So, what is householding and how would you define it? Simply put, householding consists of grouping like data from numerous sources. This can be identifying a set of data records from one source system, such as order entry, and how they are related to another set of data records.
The concept of householding your data is very straightforward. Imagine a specific item of data needs to be in a specified household for that type of data. Just like you have a home address, so should the data item. But, just like you, you have a home address, work address and addresses of relatives you spend time with. All of these addresses are your households. The data item should be considered in the same way and it can reside in other households also. This logic gives your data flexibility and true meaning. Let’s start with discussing some tips on “householding” your data:
- Identify and eliminate duplicate records. This step is crucial to your success.
- Determine the level of accuracy of your records. This can be increased, thus directly related to your data quality and the sophistication of your matching rules.
- Determine what makes up a group or household. The quality will vary depending on the grouping rules and quality of the data.
- Determine grouping rules. The level of accuracy achievable when grouping common records will also vary based on the sophistication of the grouping rules and the quality of your data.

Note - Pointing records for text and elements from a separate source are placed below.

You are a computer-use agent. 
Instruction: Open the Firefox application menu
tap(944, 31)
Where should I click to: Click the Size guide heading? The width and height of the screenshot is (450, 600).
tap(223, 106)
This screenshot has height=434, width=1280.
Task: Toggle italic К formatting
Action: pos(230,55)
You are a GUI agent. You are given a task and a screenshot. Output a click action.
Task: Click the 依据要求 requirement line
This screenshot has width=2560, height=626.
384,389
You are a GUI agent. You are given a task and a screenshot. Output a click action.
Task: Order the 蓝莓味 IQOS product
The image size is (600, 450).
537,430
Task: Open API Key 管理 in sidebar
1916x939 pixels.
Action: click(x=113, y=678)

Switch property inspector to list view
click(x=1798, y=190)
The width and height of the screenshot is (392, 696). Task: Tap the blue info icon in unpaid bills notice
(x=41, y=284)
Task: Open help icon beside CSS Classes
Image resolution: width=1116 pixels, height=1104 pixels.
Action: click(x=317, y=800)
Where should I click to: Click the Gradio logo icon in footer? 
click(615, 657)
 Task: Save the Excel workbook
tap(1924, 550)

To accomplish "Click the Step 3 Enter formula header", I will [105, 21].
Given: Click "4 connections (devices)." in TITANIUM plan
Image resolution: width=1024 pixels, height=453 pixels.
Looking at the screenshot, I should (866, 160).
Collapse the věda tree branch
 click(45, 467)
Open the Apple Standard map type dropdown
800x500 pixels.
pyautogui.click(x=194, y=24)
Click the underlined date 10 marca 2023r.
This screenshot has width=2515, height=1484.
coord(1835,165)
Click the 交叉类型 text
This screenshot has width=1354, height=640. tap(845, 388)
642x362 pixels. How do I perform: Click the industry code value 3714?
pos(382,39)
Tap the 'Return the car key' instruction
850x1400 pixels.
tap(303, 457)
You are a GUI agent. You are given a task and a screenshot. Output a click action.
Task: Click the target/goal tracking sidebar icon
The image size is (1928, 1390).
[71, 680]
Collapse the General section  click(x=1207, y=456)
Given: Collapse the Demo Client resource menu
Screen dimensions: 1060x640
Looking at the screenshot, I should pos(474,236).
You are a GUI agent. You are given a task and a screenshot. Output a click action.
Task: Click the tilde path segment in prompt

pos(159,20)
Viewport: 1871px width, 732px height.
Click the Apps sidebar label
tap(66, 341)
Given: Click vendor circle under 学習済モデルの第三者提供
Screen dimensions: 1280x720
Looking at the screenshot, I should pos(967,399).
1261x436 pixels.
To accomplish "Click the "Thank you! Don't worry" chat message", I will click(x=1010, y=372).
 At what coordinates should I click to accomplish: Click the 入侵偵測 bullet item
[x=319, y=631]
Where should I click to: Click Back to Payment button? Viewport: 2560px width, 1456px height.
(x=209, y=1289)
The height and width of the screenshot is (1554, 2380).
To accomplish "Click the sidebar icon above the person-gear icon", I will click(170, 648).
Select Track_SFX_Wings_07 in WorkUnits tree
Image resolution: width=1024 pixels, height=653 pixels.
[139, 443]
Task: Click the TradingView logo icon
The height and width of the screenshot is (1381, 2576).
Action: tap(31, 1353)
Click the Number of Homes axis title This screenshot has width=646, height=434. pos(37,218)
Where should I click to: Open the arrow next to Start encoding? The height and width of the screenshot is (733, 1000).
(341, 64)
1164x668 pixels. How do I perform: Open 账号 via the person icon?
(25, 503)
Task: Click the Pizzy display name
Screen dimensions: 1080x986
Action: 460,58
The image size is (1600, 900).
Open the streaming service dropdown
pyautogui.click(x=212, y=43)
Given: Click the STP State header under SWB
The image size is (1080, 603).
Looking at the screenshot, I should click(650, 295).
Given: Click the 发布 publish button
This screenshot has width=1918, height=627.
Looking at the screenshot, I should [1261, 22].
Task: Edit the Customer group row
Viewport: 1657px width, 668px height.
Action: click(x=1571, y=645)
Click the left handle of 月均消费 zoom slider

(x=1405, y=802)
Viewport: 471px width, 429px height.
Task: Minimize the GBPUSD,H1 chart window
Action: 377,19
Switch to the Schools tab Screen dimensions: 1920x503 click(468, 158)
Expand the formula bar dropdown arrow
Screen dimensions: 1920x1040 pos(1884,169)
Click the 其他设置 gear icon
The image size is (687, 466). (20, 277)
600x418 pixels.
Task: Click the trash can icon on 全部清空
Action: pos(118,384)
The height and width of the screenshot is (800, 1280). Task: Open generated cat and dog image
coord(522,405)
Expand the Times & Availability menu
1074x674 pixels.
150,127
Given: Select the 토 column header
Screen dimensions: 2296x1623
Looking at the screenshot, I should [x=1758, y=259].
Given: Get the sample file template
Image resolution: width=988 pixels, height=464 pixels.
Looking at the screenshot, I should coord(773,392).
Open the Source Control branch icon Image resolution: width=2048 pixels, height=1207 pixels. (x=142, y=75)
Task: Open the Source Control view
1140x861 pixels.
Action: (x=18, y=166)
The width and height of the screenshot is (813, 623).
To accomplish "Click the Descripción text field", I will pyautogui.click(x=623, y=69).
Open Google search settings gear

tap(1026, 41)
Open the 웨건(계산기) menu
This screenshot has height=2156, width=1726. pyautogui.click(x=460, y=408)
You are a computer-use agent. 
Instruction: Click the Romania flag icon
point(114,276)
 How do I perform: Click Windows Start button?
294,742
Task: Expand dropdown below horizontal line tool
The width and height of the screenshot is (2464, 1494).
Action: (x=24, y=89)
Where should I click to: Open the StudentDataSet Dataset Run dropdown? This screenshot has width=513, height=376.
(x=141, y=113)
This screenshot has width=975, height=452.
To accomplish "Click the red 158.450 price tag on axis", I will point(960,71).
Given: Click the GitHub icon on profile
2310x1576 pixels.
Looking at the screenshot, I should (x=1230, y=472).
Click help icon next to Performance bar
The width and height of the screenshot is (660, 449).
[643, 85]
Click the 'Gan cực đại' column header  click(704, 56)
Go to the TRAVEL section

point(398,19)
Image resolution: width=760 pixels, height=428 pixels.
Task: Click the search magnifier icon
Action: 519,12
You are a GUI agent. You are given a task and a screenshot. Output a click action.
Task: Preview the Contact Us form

- Consider data confidence factors. The assumption is that every item of data used in the householding process may be invalid.
As mentioned, business rules must be set in order to guide the householding routines. In this example below of householding with a 100% business match or no match, the following two records would not be considered a match:
Bob Smith 555 Main St. Anytown, CA 12345-1234
Bobby Smith 555 Main St. Anytown, CA 12345-1234
However, a rule of last name and address must match or no match would indicate the above records are the same.
Having these rules defined and the ability in place to verify, validate and use the grouped information is the key to successful household logic. Companies are spending millions on data management to ensure their ROI is strong and their fiscal performance is positive. As consumers continue to depend on mobile platforms and the internet for their spending decisions, business must ensure that data is strategically handled.